- **WHAT TO WORK ON**
Without changing anything, output the records below.

- **MATERIAL PROVIDED**
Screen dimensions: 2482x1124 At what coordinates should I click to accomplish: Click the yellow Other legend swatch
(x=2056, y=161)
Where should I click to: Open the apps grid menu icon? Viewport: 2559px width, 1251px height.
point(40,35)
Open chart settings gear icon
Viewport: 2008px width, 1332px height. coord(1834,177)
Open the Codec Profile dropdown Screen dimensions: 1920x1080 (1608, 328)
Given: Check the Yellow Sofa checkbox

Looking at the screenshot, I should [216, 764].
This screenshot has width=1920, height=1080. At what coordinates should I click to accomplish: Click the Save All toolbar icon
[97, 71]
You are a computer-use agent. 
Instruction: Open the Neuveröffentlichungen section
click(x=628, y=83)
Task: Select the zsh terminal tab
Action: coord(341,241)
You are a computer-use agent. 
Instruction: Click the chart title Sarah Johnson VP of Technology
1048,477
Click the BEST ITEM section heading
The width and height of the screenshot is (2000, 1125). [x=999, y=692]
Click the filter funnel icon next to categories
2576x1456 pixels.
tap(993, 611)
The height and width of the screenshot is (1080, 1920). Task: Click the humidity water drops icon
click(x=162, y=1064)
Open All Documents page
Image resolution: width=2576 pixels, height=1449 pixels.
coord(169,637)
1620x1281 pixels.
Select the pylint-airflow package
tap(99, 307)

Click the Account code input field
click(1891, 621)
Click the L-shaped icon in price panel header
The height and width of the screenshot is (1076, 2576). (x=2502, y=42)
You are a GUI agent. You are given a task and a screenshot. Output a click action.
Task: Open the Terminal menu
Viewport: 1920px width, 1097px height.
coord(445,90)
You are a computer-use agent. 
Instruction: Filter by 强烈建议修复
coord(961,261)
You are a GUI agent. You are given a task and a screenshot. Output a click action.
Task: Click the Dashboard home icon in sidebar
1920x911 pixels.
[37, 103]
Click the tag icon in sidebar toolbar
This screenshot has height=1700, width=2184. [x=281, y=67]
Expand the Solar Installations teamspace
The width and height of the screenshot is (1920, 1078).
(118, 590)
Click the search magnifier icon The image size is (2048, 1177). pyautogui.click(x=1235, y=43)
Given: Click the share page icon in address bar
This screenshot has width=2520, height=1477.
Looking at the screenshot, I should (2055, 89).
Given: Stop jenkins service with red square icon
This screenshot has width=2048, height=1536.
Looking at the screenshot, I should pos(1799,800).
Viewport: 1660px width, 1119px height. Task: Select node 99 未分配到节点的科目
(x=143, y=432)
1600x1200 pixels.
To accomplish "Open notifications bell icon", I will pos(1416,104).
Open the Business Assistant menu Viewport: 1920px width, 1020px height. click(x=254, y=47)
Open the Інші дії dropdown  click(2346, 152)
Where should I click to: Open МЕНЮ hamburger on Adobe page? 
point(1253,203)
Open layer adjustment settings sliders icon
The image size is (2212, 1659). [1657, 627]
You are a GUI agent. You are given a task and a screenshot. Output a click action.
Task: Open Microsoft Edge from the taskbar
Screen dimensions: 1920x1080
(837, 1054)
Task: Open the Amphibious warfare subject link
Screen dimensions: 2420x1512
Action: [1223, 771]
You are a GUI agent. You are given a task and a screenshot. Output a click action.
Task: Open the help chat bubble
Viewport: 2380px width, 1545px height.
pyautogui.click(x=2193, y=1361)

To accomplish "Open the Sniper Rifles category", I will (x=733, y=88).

- **RESULT OF THE TASK**
Screen dimensions: 2482x1124 At what coordinates should I click to accomplish: Click the yellow Other legend swatch
(x=2056, y=161)
Where should I click to: Open the apps grid menu icon? Viewport: 2559px width, 1251px height.
point(40,35)
Open chart settings gear icon
Viewport: 2008px width, 1332px height. coord(1834,177)
Open the Codec Profile dropdown Screen dimensions: 1920x1080 (1608, 328)
Given: Check the Yellow Sofa checkbox

Looking at the screenshot, I should [216, 764].
This screenshot has width=1920, height=1080. At what coordinates should I click to accomplish: Click the Save All toolbar icon
[97, 71]
You are a computer-use agent. 
Instruction: Open the Neuveröffentlichungen section
click(x=628, y=83)
Task: Select the zsh terminal tab
Action: coord(341,241)
You are a computer-use agent. 
Instruction: Click the chart title Sarah Johnson VP of Technology
1048,477
Click the BEST ITEM section heading
The width and height of the screenshot is (2000, 1125). [x=999, y=692]
Click the filter funnel icon next to categories
2576x1456 pixels.
tap(993, 611)
The height and width of the screenshot is (1080, 1920). Task: Click the humidity water drops icon
click(x=162, y=1064)
Open All Documents page
Image resolution: width=2576 pixels, height=1449 pixels.
coord(169,637)
1620x1281 pixels.
Select the pylint-airflow package
tap(99, 307)

Click the Account code input field
click(1891, 621)
Click the L-shaped icon in price panel header
The height and width of the screenshot is (1076, 2576). (x=2502, y=42)
You are a GUI agent. You are given a task and a screenshot. Output a click action.
Task: Open the Terminal menu
Viewport: 1920px width, 1097px height.
coord(445,90)
You are a computer-use agent. 
Instruction: Filter by 强烈建议修复
coord(961,261)
You are a GUI agent. You are given a task and a screenshot. Output a click action.
Task: Click the Dashboard home icon in sidebar
1920x911 pixels.
[37, 103]
Click the tag icon in sidebar toolbar
This screenshot has height=1700, width=2184. [x=281, y=67]
Expand the Solar Installations teamspace
The width and height of the screenshot is (1920, 1078).
(118, 590)
Click the search magnifier icon The image size is (2048, 1177). pyautogui.click(x=1235, y=43)
Given: Click the share page icon in address bar
This screenshot has width=2520, height=1477.
Looking at the screenshot, I should (2055, 89).
Given: Stop jenkins service with red square icon
This screenshot has width=2048, height=1536.
Looking at the screenshot, I should pos(1799,800).
Viewport: 1660px width, 1119px height. Task: Select node 99 未分配到节点的科目
(x=143, y=432)
1600x1200 pixels.
To accomplish "Open notifications bell icon", I will pos(1416,104).
Open the Business Assistant menu Viewport: 1920px width, 1020px height. click(x=254, y=47)
Open the Інші дії dropdown  click(2346, 152)
Where should I click to: Open МЕНЮ hamburger on Adobe page? 
point(1253,203)
Open layer adjustment settings sliders icon
The image size is (2212, 1659). [1657, 627]
You are a GUI agent. You are given a task and a screenshot. Output a click action.
Task: Open Microsoft Edge from the taskbar
Screen dimensions: 1920x1080
(837, 1054)
Task: Open the Amphibious warfare subject link
Screen dimensions: 2420x1512
Action: [1223, 771]
You are a GUI agent. You are given a task and a screenshot. Output a click action.
Task: Open the help chat bubble
Viewport: 2380px width, 1545px height.
pyautogui.click(x=2193, y=1361)

To accomplish "Open the Sniper Rifles category", I will (x=733, y=88).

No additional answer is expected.